A salesman is trying to sell your hospital a new mammogram that is 100% effective in detection.  When you look at the specification you notice that while the test accuracy has been increased, the false positive rate has increased to 15%.  When you question the salesman about this he claims this is not a problem because the test reliability has increased by 20% (from 80% to 100%) while the false positive rate has only increased 5% (from 10% to 15%), thus the probability that if your test is positive you have cancer is greater.  To determine if the salesman is correct solve the below tree with the new assumptions (i.e. 100% test accuracy, 15% false rate).

  • Probability of cancer with positive test is = G

 

  • H (2 points) what does the probability of having a false positive need to be if you want the probability of having cancer if you have a positive mammogram (i.e. G) to be = 8/107, which is the same as the above example = H
Answer Table
A (3 points) B (2 points) C (2 points) D (2 points) E (2 points) F (2 points) G (5 points) H (2 points)

 

Section 3 – Process Analysis  (20 points) (You must use Tableau)

Using the data for Q3 (COVID data from WHO) do an analysis of which state is doing the best job of treating patients.  You must do at least the following:

  1. Draw a color map showing only the US (not including Alaska) of the total number of COVID cases. You should pick a color scheme that highlights the differences.
  2. Draw a symbol map showing only the US (not including Alaska) of the # of Deaths from COVID. This map should have an population overlay.
  3. Draw figures illustrating which states have the best and worst COVID care as defined the % of COVID patients that die. This should look at total #s.
    1. What are the 3 best and 3 worst states?
  4. Do the same analysis for the last 7 days?
    1. What are the 3 best and worst states for the last 7 days.

 

 Section 4 – Data Visualization (30 points)

Analyze the following data sets, 10 points for each data set.  You may use more than one display technique for each question.

  1. Data set one is the number of complaints a hospital received each week.

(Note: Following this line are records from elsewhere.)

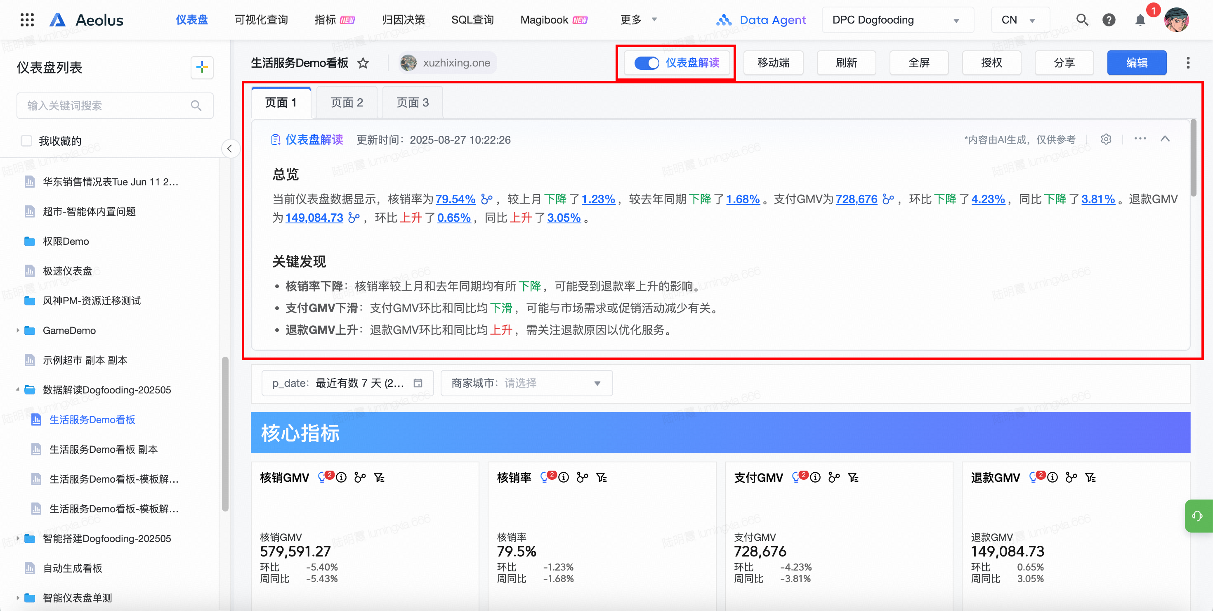Click the filter icon on 退款GMV card
Image resolution: width=1213 pixels, height=611 pixels.
1090,478
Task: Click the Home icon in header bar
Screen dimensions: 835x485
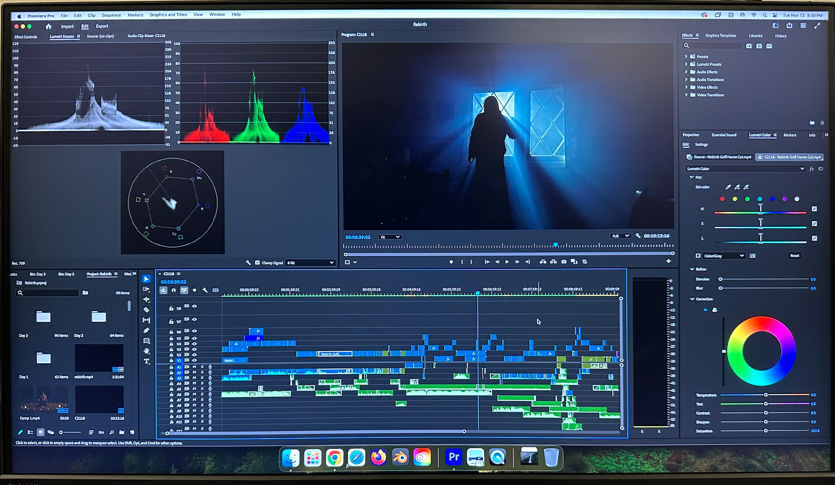Action: (x=48, y=26)
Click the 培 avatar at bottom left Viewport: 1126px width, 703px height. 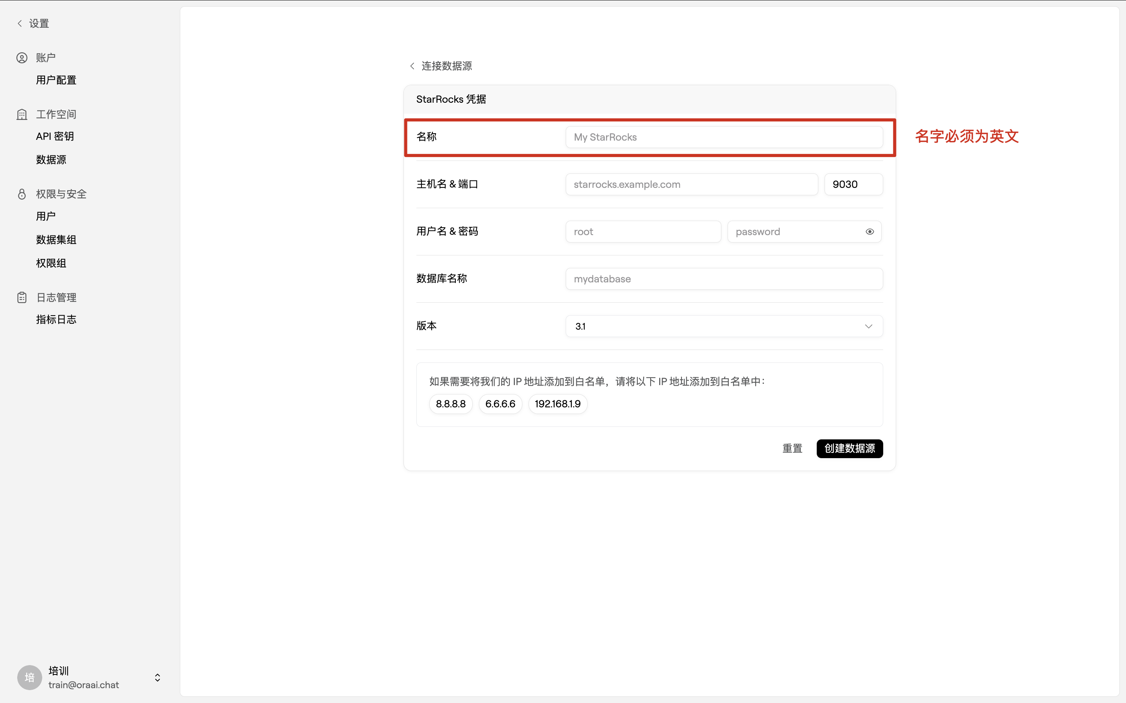29,677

You may assume the number of patients per week is the same.  Each patient may complain at most one time. For this data set assume management was not happy with the current # of complaints.  They found and fixed one problem, they had a rude service provider that was asked to leave.  Describe the data, where the change occurred, and how much has the problem improve
  2. Data set two are patient satisfaction scores for two hospitals. The possible range of scores is 0 – 10. You are the manager for Hospital 1.  Compare your patient satisfaction to that of Hospital 2.
  3. Data set three are the # of total falls from all patients in two Hospitals per week. Hospital # 1 has 50 patients; Hospital #2 has 25 patients. Each patient may fall 0 or more times. You are the manager for Hospital 1. Compare this quality metric to Hospital 2.